[Start of section]

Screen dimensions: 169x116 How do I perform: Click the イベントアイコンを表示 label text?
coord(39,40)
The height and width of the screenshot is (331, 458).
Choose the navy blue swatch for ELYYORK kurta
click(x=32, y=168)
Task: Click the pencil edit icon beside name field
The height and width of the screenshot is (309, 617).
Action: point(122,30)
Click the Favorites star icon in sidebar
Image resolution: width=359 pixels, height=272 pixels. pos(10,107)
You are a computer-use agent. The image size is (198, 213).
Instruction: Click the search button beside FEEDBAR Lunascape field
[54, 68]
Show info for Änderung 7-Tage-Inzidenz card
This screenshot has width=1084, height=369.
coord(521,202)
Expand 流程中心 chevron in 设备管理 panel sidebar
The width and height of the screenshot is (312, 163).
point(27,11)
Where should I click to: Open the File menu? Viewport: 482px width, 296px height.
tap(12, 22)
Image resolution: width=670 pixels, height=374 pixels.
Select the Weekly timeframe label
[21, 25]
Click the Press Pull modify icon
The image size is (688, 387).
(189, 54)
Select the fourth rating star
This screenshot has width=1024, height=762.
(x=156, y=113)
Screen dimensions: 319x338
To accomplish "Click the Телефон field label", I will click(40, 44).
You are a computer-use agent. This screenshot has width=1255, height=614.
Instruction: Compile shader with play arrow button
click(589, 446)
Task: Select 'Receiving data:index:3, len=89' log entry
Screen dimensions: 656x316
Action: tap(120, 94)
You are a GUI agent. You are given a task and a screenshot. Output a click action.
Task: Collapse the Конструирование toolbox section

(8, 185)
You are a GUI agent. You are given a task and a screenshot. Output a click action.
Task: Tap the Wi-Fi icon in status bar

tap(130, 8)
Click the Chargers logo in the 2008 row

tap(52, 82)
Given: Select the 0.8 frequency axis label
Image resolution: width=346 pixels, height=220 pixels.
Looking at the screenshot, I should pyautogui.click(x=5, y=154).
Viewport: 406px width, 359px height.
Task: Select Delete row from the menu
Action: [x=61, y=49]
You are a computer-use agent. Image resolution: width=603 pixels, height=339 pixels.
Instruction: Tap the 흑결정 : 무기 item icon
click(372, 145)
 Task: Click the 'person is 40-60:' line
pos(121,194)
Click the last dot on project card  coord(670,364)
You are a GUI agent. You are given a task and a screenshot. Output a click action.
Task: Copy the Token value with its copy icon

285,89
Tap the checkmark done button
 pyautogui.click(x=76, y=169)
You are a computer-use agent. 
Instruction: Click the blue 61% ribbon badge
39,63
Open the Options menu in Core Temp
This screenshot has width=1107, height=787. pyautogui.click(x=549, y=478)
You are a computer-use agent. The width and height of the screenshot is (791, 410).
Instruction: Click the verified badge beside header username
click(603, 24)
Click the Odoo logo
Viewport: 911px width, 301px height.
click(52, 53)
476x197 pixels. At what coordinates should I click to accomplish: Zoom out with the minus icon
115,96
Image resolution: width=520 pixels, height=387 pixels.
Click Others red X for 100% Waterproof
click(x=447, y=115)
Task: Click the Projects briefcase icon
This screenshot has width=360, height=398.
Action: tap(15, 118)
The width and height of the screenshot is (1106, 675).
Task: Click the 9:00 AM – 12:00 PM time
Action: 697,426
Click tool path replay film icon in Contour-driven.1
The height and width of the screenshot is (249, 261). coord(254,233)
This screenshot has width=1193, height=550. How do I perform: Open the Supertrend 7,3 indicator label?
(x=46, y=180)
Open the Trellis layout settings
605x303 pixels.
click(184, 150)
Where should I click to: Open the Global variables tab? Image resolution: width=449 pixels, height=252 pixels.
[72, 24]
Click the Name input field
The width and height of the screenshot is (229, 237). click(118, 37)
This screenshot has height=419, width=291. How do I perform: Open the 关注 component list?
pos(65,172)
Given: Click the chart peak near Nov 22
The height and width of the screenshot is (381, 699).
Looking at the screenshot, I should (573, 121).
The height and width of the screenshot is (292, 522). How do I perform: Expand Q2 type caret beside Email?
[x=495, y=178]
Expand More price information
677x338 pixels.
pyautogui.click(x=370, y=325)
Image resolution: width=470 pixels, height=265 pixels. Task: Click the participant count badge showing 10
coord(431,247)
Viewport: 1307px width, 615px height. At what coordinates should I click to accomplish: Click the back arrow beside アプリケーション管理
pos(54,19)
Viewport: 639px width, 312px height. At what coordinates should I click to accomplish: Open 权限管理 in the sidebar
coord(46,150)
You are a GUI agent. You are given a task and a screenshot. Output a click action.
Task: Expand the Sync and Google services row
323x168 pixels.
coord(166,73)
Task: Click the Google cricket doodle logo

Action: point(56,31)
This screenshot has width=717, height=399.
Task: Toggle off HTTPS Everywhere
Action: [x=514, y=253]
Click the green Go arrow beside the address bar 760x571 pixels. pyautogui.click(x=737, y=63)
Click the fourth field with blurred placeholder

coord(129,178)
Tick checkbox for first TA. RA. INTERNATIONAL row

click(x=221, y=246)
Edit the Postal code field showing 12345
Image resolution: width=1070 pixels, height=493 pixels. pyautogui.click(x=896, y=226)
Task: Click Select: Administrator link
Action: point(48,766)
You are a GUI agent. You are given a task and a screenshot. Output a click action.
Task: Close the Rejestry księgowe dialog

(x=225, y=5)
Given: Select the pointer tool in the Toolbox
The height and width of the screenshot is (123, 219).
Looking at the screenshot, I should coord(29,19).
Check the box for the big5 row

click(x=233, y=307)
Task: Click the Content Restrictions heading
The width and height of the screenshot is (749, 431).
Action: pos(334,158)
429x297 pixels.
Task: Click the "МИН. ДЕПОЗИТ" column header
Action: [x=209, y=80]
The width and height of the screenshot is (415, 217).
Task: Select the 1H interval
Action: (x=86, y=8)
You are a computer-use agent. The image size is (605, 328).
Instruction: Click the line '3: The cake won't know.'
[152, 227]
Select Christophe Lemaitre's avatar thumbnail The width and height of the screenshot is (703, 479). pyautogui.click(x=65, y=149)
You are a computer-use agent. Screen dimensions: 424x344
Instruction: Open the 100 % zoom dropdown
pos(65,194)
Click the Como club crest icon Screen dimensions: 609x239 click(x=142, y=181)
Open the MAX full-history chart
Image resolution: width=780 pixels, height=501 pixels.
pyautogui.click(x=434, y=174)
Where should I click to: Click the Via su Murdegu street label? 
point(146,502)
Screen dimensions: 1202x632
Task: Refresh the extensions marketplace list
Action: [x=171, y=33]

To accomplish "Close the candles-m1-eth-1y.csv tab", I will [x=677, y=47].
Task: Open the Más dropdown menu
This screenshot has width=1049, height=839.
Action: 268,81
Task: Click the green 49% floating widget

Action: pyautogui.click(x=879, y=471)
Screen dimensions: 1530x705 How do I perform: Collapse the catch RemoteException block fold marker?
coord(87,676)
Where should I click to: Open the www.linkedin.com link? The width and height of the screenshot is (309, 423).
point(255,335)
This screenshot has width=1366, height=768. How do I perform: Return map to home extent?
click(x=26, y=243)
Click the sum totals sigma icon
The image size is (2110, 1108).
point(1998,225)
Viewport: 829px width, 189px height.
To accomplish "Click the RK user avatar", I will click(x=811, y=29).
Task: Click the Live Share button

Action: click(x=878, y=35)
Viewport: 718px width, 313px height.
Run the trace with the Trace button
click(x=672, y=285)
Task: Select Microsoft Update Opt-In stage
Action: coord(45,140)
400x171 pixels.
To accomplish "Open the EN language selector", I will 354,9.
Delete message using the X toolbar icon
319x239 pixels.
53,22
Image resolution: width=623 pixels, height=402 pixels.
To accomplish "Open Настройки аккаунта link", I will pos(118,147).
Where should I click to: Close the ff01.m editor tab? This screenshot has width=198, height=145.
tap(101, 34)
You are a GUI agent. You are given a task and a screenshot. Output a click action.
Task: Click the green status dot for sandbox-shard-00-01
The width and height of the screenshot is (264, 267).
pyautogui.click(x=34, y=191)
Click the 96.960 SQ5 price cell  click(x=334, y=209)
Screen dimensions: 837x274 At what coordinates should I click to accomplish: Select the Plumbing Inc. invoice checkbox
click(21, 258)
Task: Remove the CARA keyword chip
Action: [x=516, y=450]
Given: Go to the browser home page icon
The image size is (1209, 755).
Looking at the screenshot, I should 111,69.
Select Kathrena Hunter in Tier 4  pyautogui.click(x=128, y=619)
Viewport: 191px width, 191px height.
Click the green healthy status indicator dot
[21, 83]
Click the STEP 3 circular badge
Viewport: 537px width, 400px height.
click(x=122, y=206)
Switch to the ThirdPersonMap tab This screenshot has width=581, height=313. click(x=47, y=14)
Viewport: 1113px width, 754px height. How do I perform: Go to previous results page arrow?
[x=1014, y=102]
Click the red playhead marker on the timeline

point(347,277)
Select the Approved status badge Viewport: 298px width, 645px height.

[End of section]

Both the line containing "Click the Favorites star icon in sidebar" and the line containing "Image resolution: width=670" belong in the answer. Print them and every line above that falls between them exactly, and no others.

▶ _Answer box_
Click the Favorites star icon in sidebar
Image resolution: width=359 pixels, height=272 pixels. pos(10,107)
You are a computer-use agent. The image size is (198, 213).
Instruction: Click the search button beside FEEDBAR Lunascape field
[54, 68]
Show info for Änderung 7-Tage-Inzidenz card
This screenshot has width=1084, height=369.
coord(521,202)
Expand 流程中心 chevron in 设备管理 panel sidebar
The width and height of the screenshot is (312, 163).
point(27,11)
Where should I click to: Open the File menu? Viewport: 482px width, 296px height.
tap(12, 22)
Image resolution: width=670 pixels, height=374 pixels.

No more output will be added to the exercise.